A empresa fintech Block está a encolher de volta ao seu tamanho pré-pandemia, reduzindo o pessoal para cerca de 6.000, de um pico da era Covid de mais de 10.000, em comparação com apenas 3.800 em 2019.
O CEO Jack Dorsey diz que a IA permite que equipas mais pequenas avancem mais rapidamente. Embora isso seja certamente verdade, a redefinição mais profunda pode refletir uma realidade mais difícil: os trilhos de stablecoin estão provavelmente a começar a comprimir as taxas baseadas em cartão que impulsionaram a expansão da empresa.
A Block construiu o seu negócio num sistema de pagamentos que cobra aos comerciantes uma percentagem de cada transação. As stablecoins ameaçam transformar essa percentagem em cêntimos, reduzindo a fatia económica que os adquirentes e fintechs ligadas a cartões dividem. Essa mudança, mais do que a disciplina no número de funcionários, pode definir o próximo capítulo da empresa.
Uma nota recente da Citrini Research intitulada "When Friction Went to Zero" argumenta que o surgimento das compras agênticas — onde assistentes de IA comparam preços autonomamente, otimizam rotas de pagamento e executam transações em nome dos utilizadores — pode acelerar a mudança das redes de cartões para os trilhos de stablecoin.
Nesse ambiente, a liquidação ocorre em segundos a custo quase zero, e as máquinas priorizam preço e velocidade em vez de fidelidade à marca ou design de checkout.

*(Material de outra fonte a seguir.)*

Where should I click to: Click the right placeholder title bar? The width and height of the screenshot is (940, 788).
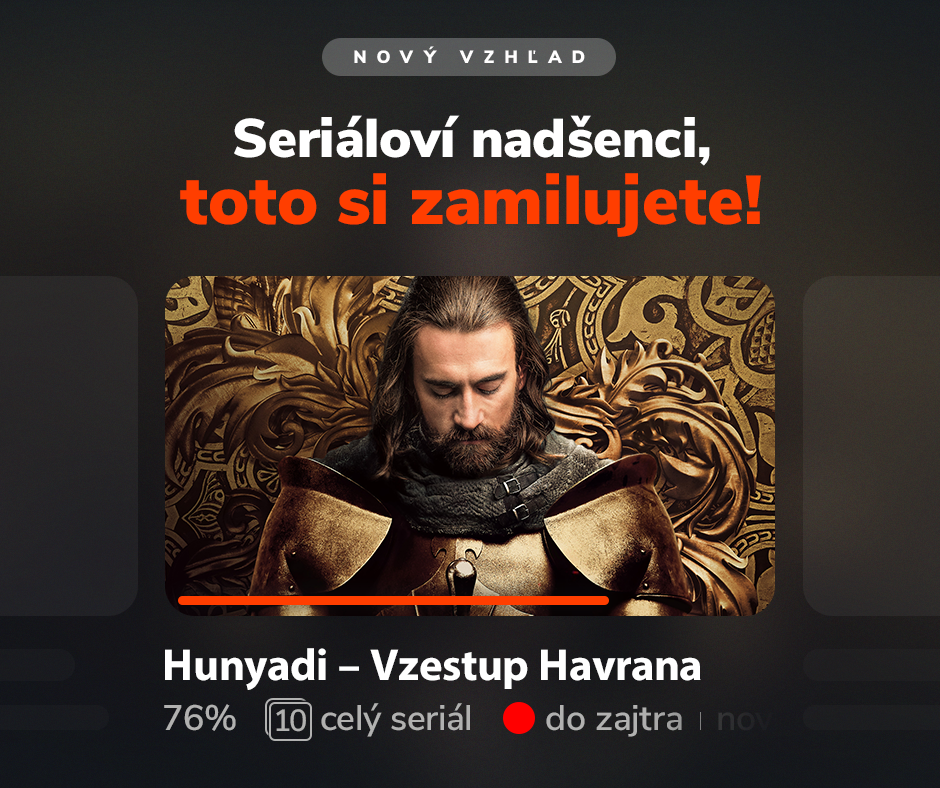click(871, 664)
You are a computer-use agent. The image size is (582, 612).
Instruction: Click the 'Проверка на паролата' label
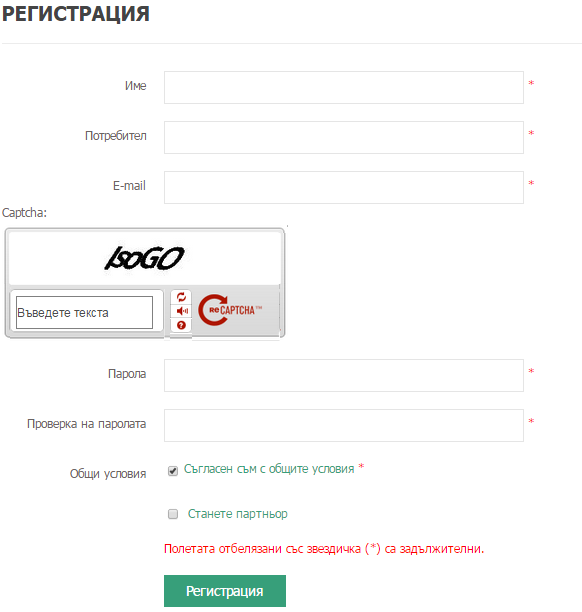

A taxa de comerciante de 2% a 3% que sustenta a estrutura tradicional de pagamentos torna-se mais difícil de justificar quando um agente de IA pode encaminhar a mesma transação por cêntimos, deixando empresas como a Block expostas à compressão estrutural de margens, em vez de pressão competitiva temporária.
Esta não é a primeira tentativa da Block de redimensionamento. No início de 2024, a empresa começou a cortar pessoal sob um plano previamente divulgado para reduzir o número de funcionários em até 10%, limitando a sua força de trabalho a 12.000 após ter aumentado para cerca de 13.000 em 2023.
Na altura, Dorsey reconheceu que "o crescimento da nossa empresa ultrapassou em muito o crescimento do nosso negócio e receita", enquadrando o movimento como uma correção à expansão excessiva da era pandémica.
A redução mais recente, muito mais profunda em quase 40%, sugere que a recalibração já não é apenas sobre alinhar custos com receitas, mas sobre ajustar-se a um cenário de pagamentos onde a compressão de taxas pode ser estrutural.
Os investidores aplaudiram o movimento, enviando as ações da Block a subir mais de 23% nas negociações após o fecho do mercado, à medida que o mercado recompensou a redefinição agressiva de custos. Mesmo assim, as ações permanecem cerca de 80% abaixo do pico da era pandémica, sublinhando o quanto as expectativas foram redefinidas desde o boom de contratação.
As stablecoins já existiam durante essa expansão, mas eram em grande parte vistas como instrumentos de negociação de cripto, em vez de uma ameaça credível aos pagamentos.
Só recentemente, com a clareza regulatória a avançar através de medidas como a Lei GENIUS e o IPO da Circle a elevar as stablecoins ao sistema financeiro mainstream, é que os tokens lastreados em dólares começaram a parecer uma alternativa plausível aos trilhos baseados em cartões que sustentam o negócio da Block.
"Talvez a Block despedir uma tonelada de funcionários seja um sinal de que a IA vai destruir tudo", publicou no X o analista financeiro Ben Carlson, diretor na Ritholtz Wealth Management.
"Ou talvez as ações estejam 80% abaixo dos máximos e eles tenham contratado em excesso e a IA seja uma desculpa conveniente", escreveu.